Re: printing floats, bigfloats, fortran floats



On 11/2/05, Steve Haflich  wrote:
>
> From: Stavros Macrakis 
>
> In MacLisp, the Lisp that Macsyma [sic] was written in, the default input
> base was typically 8, not 10. A final decimal point forced the decimal
> integer interpretation. Common Lisp's input base is 10, but it allows a
> final decimal point for MacLisp compatibility.
>
> This isn't quite correct. The input base in CL is initially decimal


Sorry, I should have said that CL's *default* input base is 10.

I don't know if Maxima allows the default input radix to be changed,
> but regardless, the proposed change to input syntax is not backward
> compatible. How can you be sure in some ancient but still running
> Maxima program source that there isn't an integer written with a
> training point?


We can't be sure. We can check the Share files, but that's all. On the other
hand, we may well need to define an input syntax for arbitrary base, so that
non-decimal numbers can be entered unambiguously.

I think in this case (and many others!) it is more important to conform to
new users' reasonable expectations based on other relevant environments
(Fortran, Java, C, Mathematica, Maple, ...) than it is to conform to a
standard set 35+ years ago.

I think the problem is with the printing.
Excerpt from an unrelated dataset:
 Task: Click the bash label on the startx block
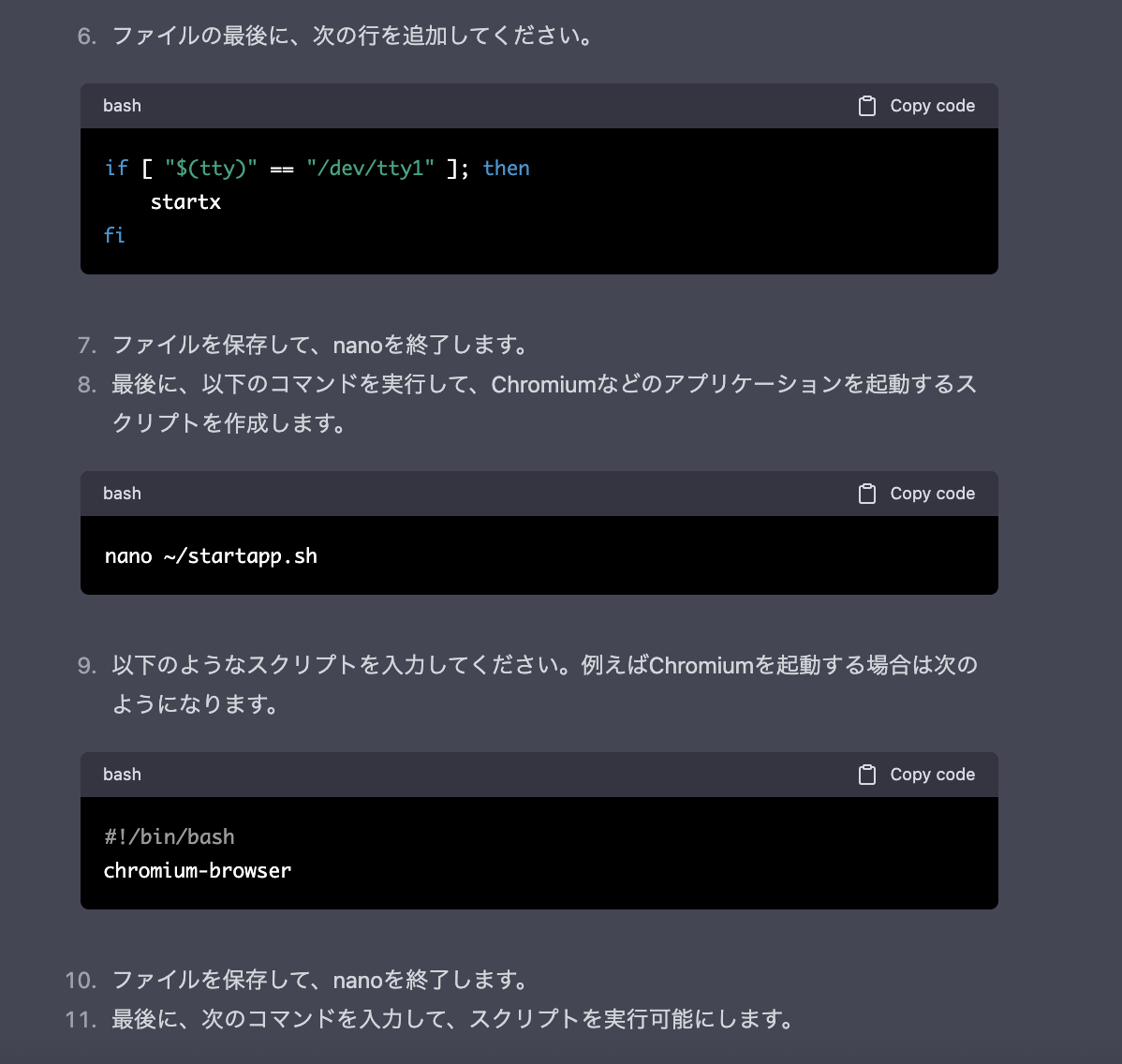click(x=122, y=106)
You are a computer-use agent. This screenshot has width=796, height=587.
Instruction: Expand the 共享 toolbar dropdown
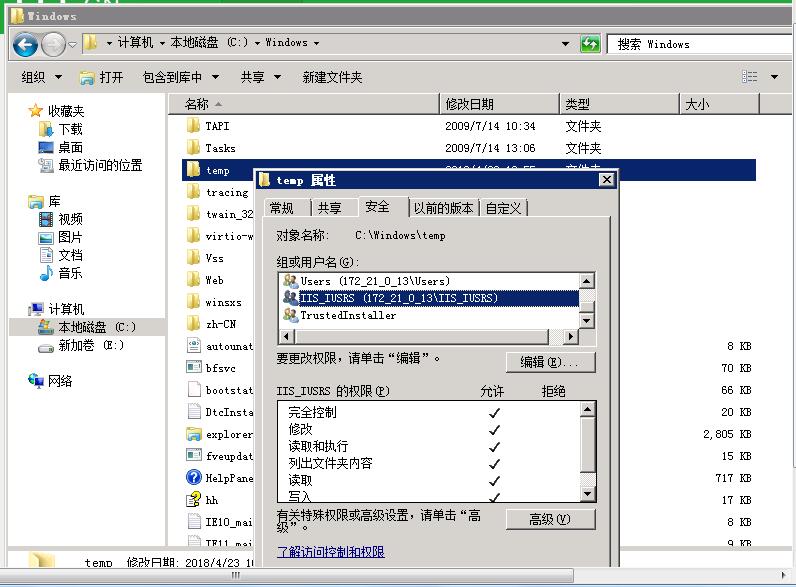coord(259,77)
Format controls are
> wonderful for producing human-readable syntax, but many controls such
> as ~g do not necessarily preserve print/read consistency.


This is a well-known problem which was solved if I remember correctly in a
paper in CACM in the early 1970's, as well as by Jonl in the Maclisp system.
It is a particularly important problem for systems like Maxima which use
textual forms (not binary) as the primary form of file storage. If our
current read/print routines aren't well behaved, we should improve them!